Aim: To evaluate the role of ‘paper only’ assessments for FSA’s in orthopaedics.

Method: One hundred GP referrals were selected randomly and all available investigations (mostly x-rays) were retrieved. The referral letters were retyped and the x-rays processed in order to eliminate all identifying information. A pro forma was used to record data including quality of referral letter, clinical information, investigations and recommendation to the GP in the form of a mock letter.

Subsequently the patients were booked into routine orthopaedic clinics without prior knowledge of the investigator and after the face-to-face assessment a letter to the GP was generated. Correlation between the mock and real GP letter was carried out in all cases.
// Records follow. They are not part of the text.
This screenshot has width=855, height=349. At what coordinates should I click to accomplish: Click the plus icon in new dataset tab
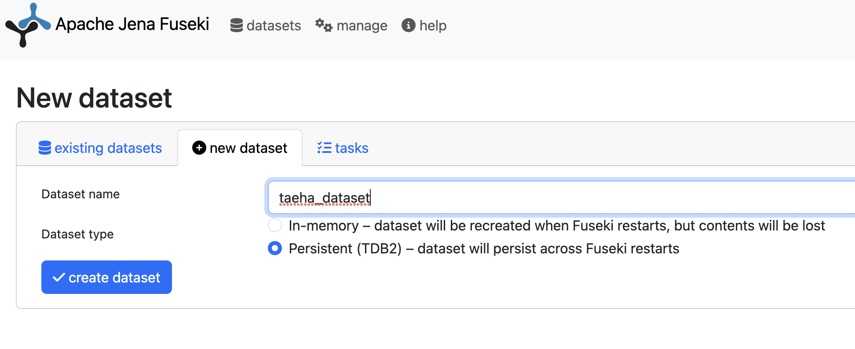pyautogui.click(x=199, y=148)
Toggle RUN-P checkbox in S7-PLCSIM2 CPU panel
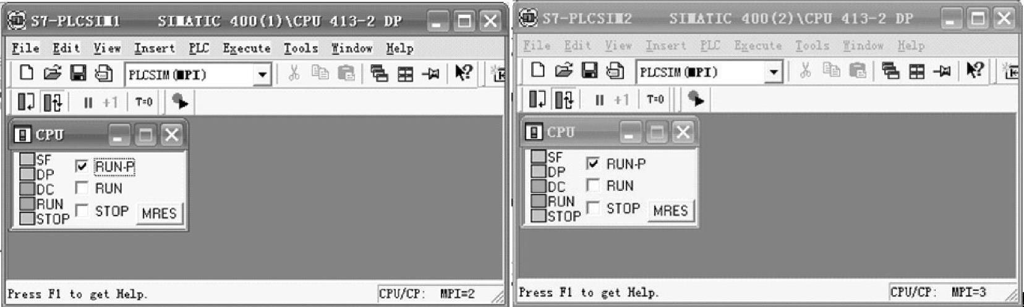The image size is (1024, 307). 593,163
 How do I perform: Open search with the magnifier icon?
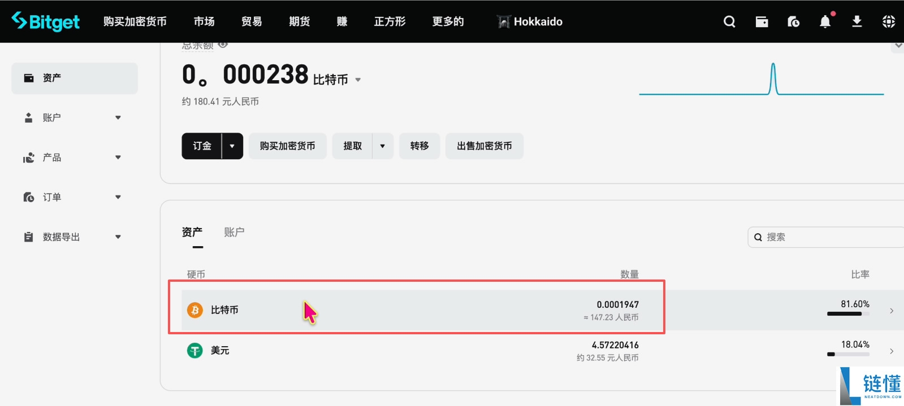pyautogui.click(x=729, y=21)
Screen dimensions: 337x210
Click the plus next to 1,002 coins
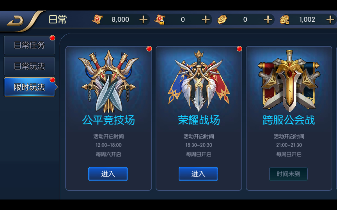330,19
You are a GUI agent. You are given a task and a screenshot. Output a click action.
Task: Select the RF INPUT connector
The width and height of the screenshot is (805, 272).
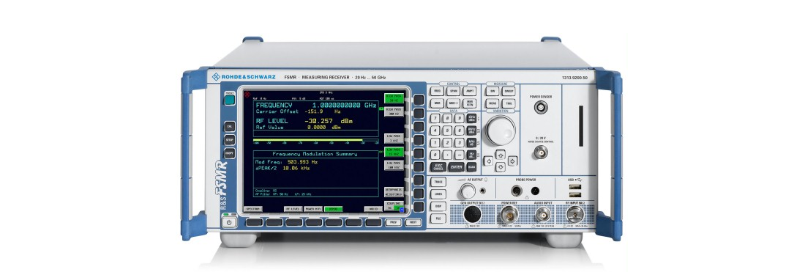(575, 214)
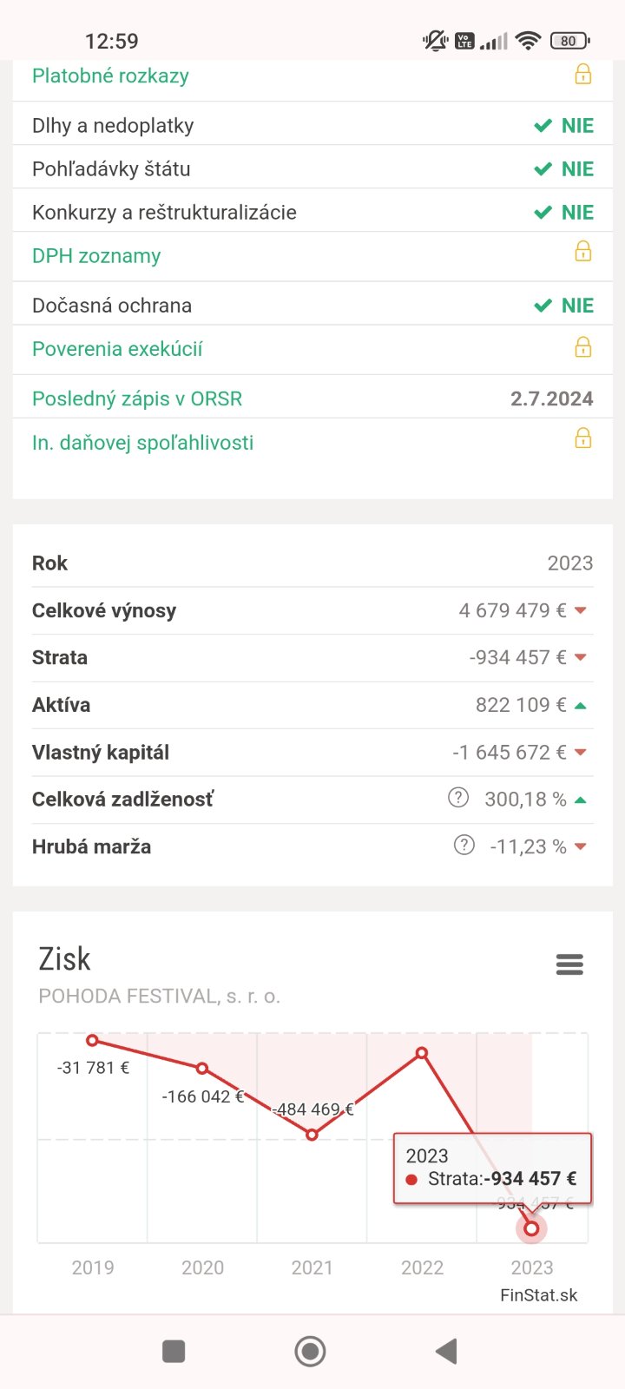The width and height of the screenshot is (625, 1389).
Task: Tap the question mark next to Hrubá marža
Action: pos(464,845)
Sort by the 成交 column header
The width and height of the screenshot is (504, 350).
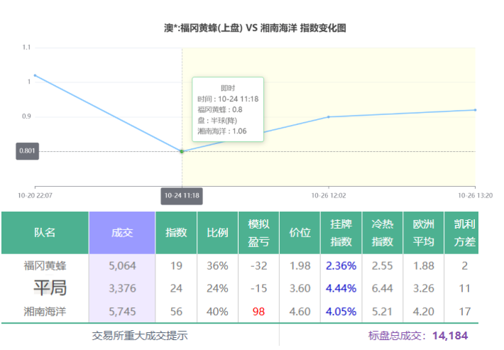tap(121, 232)
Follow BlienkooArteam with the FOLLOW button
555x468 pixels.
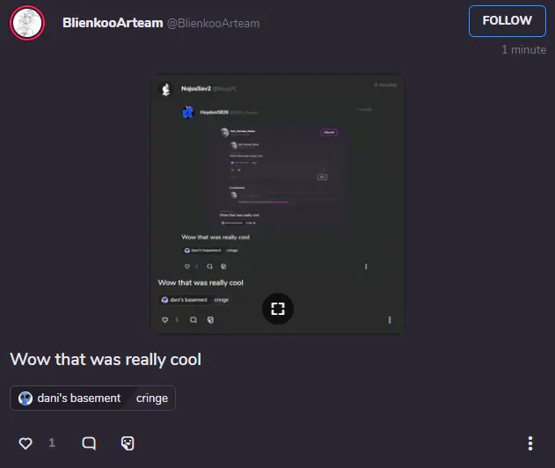click(508, 21)
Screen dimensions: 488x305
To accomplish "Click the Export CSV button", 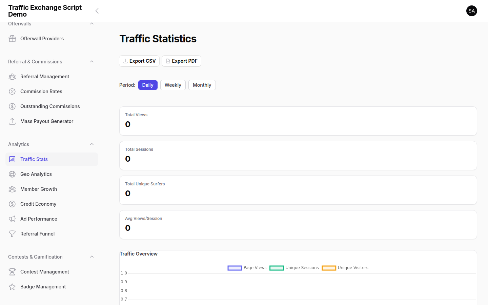I will [x=139, y=61].
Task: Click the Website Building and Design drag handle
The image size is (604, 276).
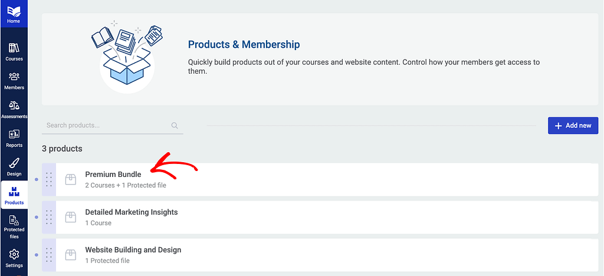Action: pos(49,255)
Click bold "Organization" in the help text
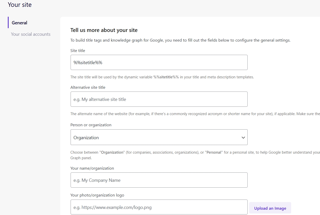The height and width of the screenshot is (215, 320). coord(112,153)
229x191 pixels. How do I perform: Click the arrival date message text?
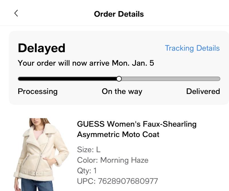coord(86,63)
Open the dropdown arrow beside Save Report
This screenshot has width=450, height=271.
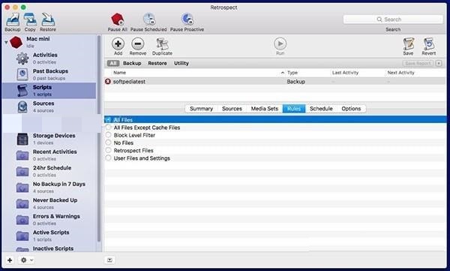tap(439, 63)
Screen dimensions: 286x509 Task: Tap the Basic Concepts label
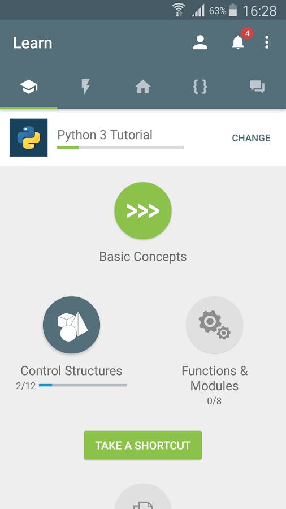[x=143, y=256]
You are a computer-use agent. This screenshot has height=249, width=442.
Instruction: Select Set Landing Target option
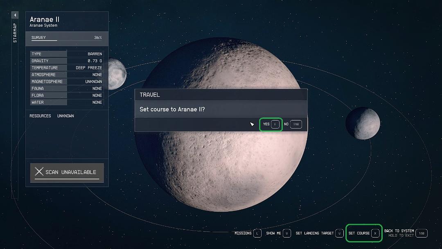(x=319, y=233)
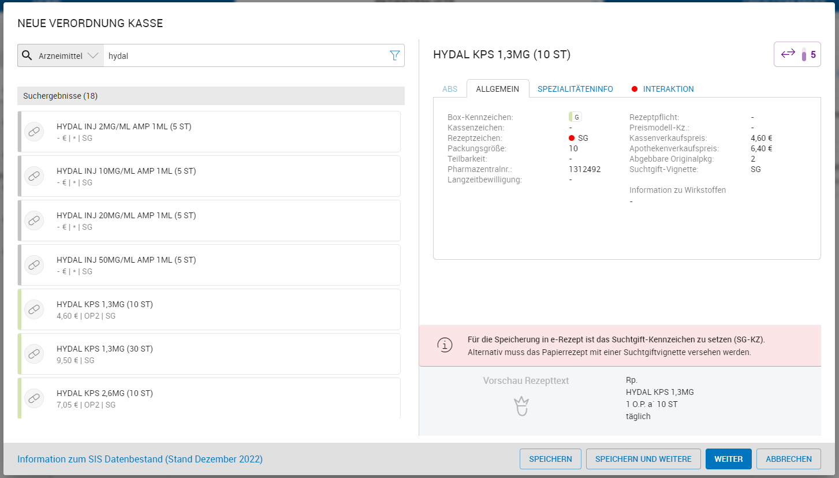Viewport: 839px width, 478px height.
Task: Open Information zum SIS Datenbestand link
Action: coord(140,459)
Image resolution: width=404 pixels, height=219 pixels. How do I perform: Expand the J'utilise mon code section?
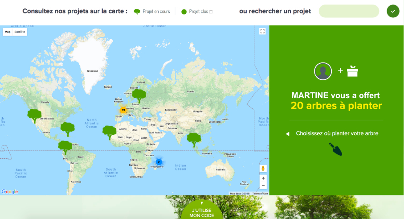pos(202,211)
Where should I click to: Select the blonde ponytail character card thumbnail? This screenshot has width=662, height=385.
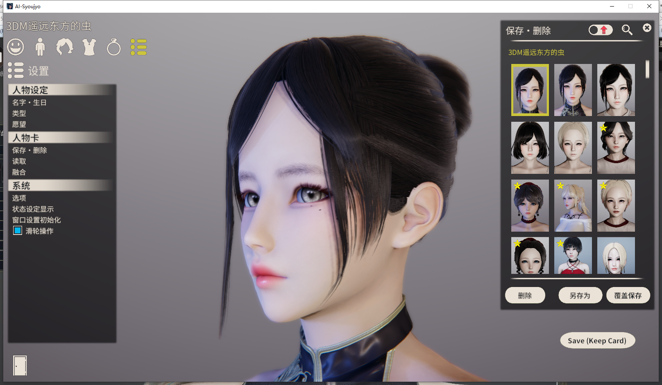click(573, 205)
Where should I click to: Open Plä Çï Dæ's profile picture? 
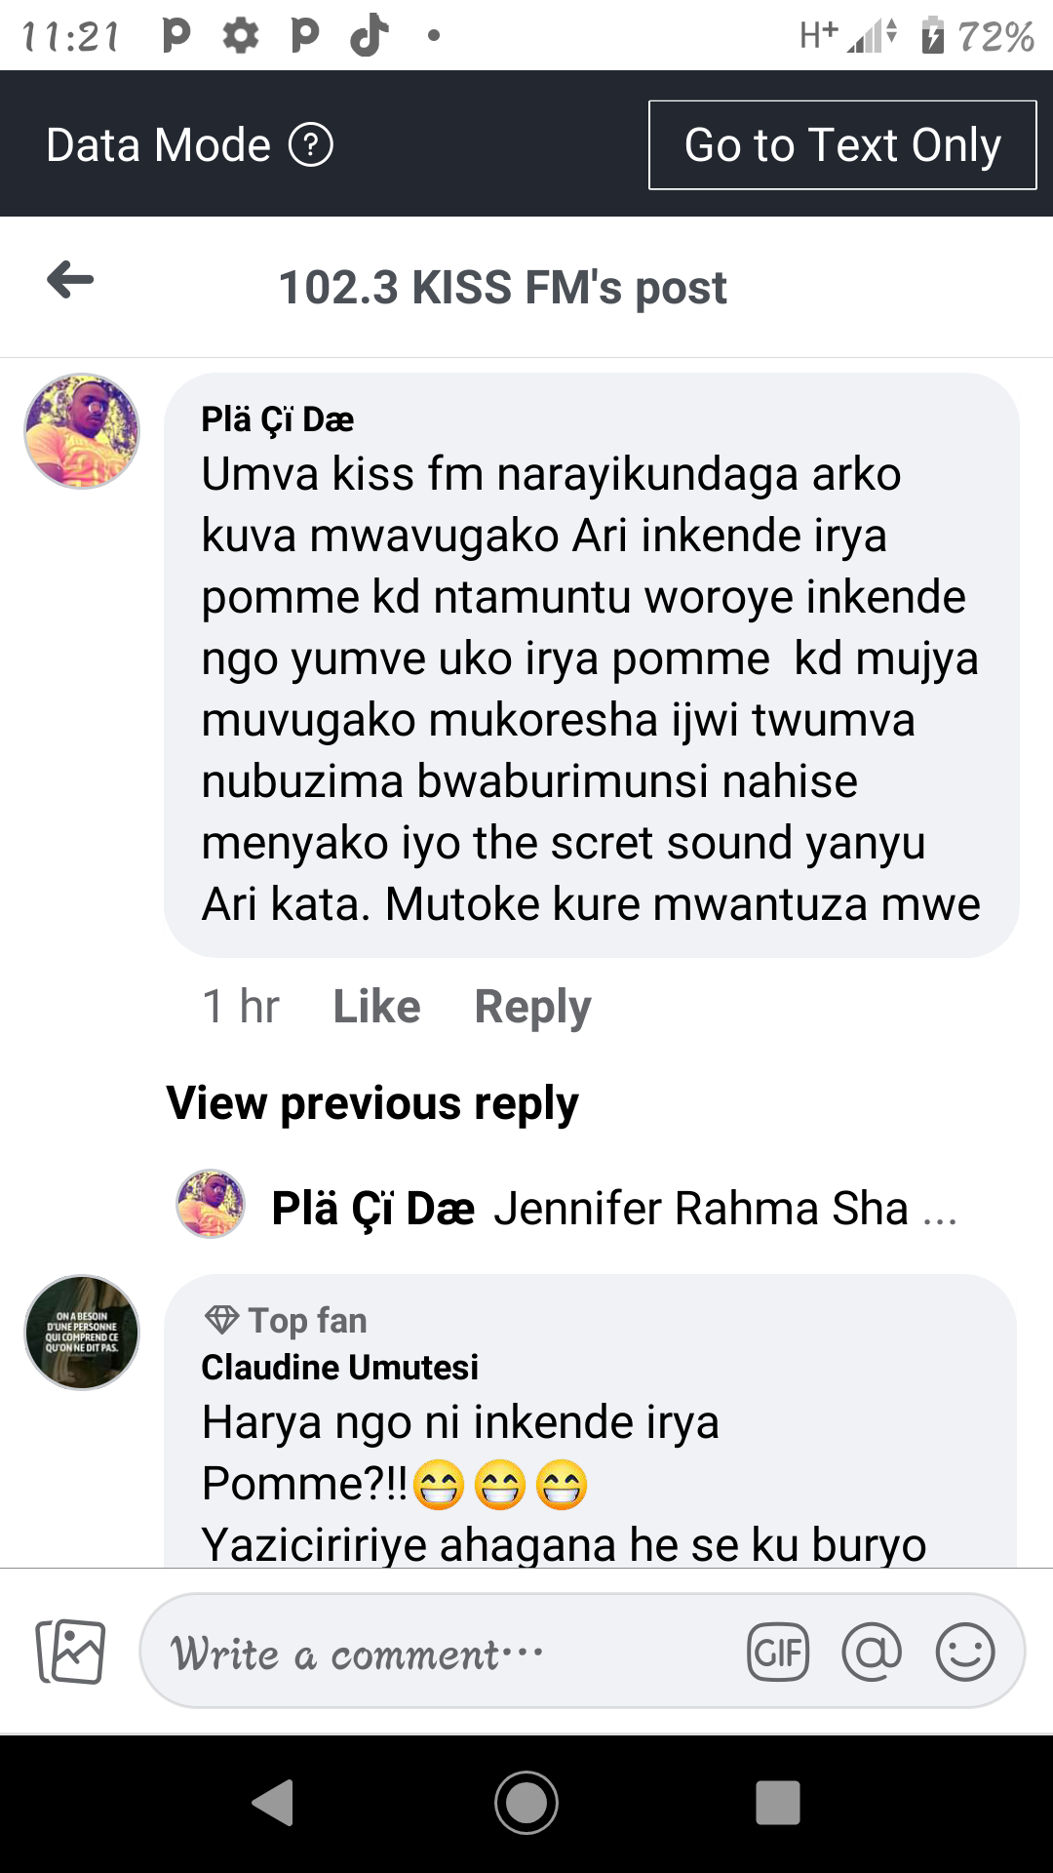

Results: The majority of referrals were for back pain and hip or knee problems. The quality of the referrals was satisfactory with only a small percentage of poor and excellent letters. Pain and physical disability information was more consistently available compared with data on social disability. The X-rays when appropriate were available in most cases.

The correlation between the mock and real letter was outstanding and in over 90% of the cases the face to face assessment did not alter the outcome of the paper assessment.

Conclusions: Paper assessments in orthopaedics are an effective and safe alternative to face-to-face assessments as long as the clinical information in the referral letter is appropriate. This allows for timely advice to the GP and a reduction in waiting times for specialist assessments. This new assessment method is particularly appropriate for conditions that do not benefit from surgery.